Pflichtstation Zivilsachen

Die viermonatige Ausbildung in Zivilsachen findet bei den in § 29 Abs. 2 Nr. 1 JAG genannten Ausbildungsstellen statt. Das Ausbildungsziel ist in § 32 JAG näher beschrieben. Die Ausbildung bei der Ausbildungsstelle wird ergänzt durch eine zweiwöchige Einführungsarbeitsgemeinschaft (§ 24 Abs. 1 und 2 JAO) und eine begleitende Pflichtarbeitsgemeinschaft (§ 37 JAG, § 26 JAO). Die Ausbildung in der Ausbildungsstelle und den Arbeitsgemeinschaften erfolgt auf der Grundlage der vom Hessischen Ministerium der Justiz erlassenen Ausbildungspläne.

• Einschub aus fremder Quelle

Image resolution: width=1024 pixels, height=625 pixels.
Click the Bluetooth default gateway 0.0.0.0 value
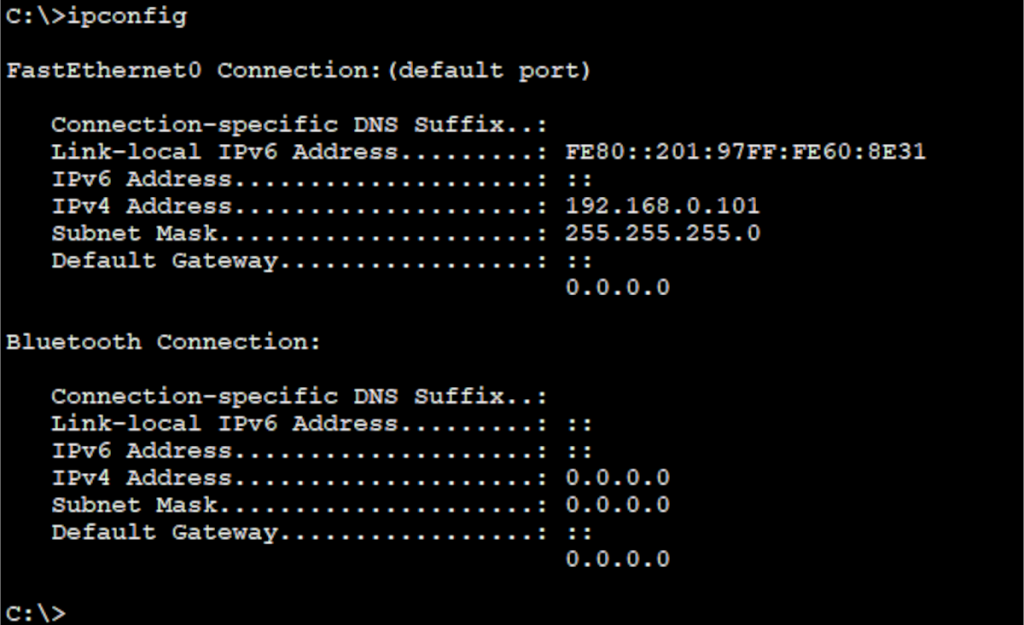pos(617,559)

Die Zuweisung zu den Ausbildungsstellen und Arbeitsgemeinschaften erfolgt durch die Präsidentin oder den Präsidenten des Landgerichts, dem die Referendarin oder der Referendar bei der Einstellung in den juristischen Vorbereitungsdienst zugewiesen worden ist. Diese oder dieser ist während der Pflichtstation Zivilsachen auch die oder der unmittelbare Dienstvorgesetzte der Referendarin oder des Referendars (§ 10 JAO). Sie oder er ist in dieser Eigenschaft auch für die die Rechtsreferendarinnen und Rechtsreferendare unmittelbar betreffenden Personalangelegenheiten wie Urlaub, Dienstbefreiung (bis zu einer Woche), Krankheit, Mutterschutz, Elternzeit zuständig.

Formulare für den zu führenden Ausbildungsnachweis und die den Referendarinnen und Referendaren zu erteilenden Zeugnisse sind unter Formulare/Merkblätter zu finden.